[[ THE DATA open ]]

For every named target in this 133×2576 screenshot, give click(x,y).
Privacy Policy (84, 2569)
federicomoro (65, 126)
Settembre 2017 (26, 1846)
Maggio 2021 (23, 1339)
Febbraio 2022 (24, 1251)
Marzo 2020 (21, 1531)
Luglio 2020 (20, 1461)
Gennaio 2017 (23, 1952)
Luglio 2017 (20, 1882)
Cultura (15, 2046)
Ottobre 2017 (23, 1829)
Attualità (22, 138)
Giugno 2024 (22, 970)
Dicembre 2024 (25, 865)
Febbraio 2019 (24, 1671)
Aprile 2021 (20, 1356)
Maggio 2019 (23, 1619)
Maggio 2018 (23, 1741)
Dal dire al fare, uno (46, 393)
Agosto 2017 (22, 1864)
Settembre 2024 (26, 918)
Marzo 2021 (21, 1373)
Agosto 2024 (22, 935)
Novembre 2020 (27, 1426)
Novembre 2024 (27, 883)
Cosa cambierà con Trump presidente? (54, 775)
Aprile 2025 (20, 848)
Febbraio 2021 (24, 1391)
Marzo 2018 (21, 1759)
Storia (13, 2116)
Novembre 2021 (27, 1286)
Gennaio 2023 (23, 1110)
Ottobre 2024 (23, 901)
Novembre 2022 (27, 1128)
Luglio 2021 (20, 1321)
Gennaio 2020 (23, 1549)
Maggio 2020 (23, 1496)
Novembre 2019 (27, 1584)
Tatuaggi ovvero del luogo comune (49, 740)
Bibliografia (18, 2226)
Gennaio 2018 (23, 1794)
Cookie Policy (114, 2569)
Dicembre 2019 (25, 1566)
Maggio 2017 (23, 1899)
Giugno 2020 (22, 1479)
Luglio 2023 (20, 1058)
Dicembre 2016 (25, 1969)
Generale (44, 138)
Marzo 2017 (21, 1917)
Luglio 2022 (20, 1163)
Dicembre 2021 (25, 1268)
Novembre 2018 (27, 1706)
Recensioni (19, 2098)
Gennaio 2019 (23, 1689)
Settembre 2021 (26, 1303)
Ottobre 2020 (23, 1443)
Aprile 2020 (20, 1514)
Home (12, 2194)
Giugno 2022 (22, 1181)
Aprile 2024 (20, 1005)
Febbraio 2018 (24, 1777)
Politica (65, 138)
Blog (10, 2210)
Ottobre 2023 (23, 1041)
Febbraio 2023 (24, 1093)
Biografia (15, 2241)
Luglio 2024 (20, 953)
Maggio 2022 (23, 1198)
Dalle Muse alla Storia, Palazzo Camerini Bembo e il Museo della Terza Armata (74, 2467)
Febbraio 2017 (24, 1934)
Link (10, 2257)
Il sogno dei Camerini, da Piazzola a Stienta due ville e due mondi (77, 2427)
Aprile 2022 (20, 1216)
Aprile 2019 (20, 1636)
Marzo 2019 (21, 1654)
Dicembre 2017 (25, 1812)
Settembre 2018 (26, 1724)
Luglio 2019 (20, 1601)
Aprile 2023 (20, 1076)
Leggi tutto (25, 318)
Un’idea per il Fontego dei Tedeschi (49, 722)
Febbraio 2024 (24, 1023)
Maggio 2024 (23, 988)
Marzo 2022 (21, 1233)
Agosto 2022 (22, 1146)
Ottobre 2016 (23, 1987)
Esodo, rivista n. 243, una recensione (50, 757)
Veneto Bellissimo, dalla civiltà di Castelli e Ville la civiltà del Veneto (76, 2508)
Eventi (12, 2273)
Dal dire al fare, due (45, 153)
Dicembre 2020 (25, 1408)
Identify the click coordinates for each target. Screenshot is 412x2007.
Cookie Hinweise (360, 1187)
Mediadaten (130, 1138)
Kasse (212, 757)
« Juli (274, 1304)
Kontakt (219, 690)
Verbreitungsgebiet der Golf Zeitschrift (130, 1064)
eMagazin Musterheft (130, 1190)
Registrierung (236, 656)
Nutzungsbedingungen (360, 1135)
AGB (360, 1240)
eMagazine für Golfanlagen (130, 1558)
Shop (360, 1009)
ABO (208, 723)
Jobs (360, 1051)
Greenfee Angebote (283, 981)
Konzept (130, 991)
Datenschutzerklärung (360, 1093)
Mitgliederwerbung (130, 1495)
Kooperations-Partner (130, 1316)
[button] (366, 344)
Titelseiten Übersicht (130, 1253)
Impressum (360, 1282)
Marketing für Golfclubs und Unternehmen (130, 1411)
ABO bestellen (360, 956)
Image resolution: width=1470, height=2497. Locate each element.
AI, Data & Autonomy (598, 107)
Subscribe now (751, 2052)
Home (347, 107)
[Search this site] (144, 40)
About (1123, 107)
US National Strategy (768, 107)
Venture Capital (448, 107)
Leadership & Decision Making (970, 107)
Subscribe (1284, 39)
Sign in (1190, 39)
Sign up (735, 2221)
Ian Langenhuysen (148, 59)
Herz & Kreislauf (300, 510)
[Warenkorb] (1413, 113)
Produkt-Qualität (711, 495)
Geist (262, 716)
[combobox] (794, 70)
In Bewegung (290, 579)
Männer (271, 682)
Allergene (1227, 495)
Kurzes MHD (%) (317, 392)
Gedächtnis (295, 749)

[[ THE DATA closed ]]

WHAT YOU ARE ASKED TO DO = Tally the lines of the records that hold the word "Settembre" and output only the total.

ANSWER TO THIS EXERCISE = 4